And who can forget Rangoli? It requires some serious patience and creativity.


----------



## quan chi (Oct 17, 2009)

Techalomaniac said:


> Hehe... I hate the bombs and the noisy rockets and most irritating are the One thousand Laars, where the thing bursts 1000 times! WTH is the point of celebrating the arrival of a mythological God so loudly. I'm sure that if the Lord arrived victorious today, he would return in disgust by seeing the amount of pollution.
> 
> Originally the festival started merely with lamps and no crackers. The Diwali will not be a bit odd without crackers, but it will be less superficial. People will have joy in their hearts and will express it in a much more eco-friendly way.





jojothedragon said:


> Yes dude lighting the house with lots of dias and making designs with them really looks cool and unique than bursting crackers.
> -----------------------------------------
> Posted again:
> -----------------------------------------
> ...



you are correct.but how can we make people understand this.


----------



## JojoTheDragon (Oct 17, 2009)

Now you're talking


----------



## Krow (Oct 17, 2009)

Lol @ that *quan chi*. "Boond boond se saagar banta hai". Please don't resign yourself to defeat. You avoid crackers, that is a step taken by an aware citizen. Maybe you can convince one more person to avoid it. May be that one can convince another and so on. That's how all major changes in the world have happened. Each one can contribute a drop and sooner or later we will have an ocean, won't we?


----------



## JojoTheDragon (Oct 17, 2009)

> you are correct.but how can we make people understand this.


To make'em understand,hmmmmm ,haven't thought of that part yet,hmmmmmm ,law enforcement(jus joking ), this they got to understand themselves or else they will understand after they are forced to use gas masks and breathe with refined oxygen tanks when pollution will superexceed...
-----------------------------------------
Posted again:
-----------------------------------------


> Lol @ that quan chi. "Boond boond se saagar banta hai". Please don't resign yourself to defeat. You avoid crackers, that is a step taken by an aware citizen. Maybe you can convince one more person to avoid it. May be that one can convince another and so on. That's how all major changes in the world have happened. Each one can contribute a drop and sooner or later we will have an ocean, won't we?


I totally agree with you.
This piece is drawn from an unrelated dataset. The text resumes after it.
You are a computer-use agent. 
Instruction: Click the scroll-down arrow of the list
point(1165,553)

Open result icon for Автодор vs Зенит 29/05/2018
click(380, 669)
A well thought and wise reply..


----------



## Krow (Oct 17, 2009)

Can I take it that you agree I have put some hope in you and that you will spread the word? If yes, then I'm glad to be of some help somewhere in this world.


----------



## JojoTheDragon (Oct 17, 2009)

^yes--yes--yes--yes---yes. I'm already on it myself.


----------



## rhitwick (Oct 17, 2009)

Happy diwali guys...

Njoy to the fullest.


----------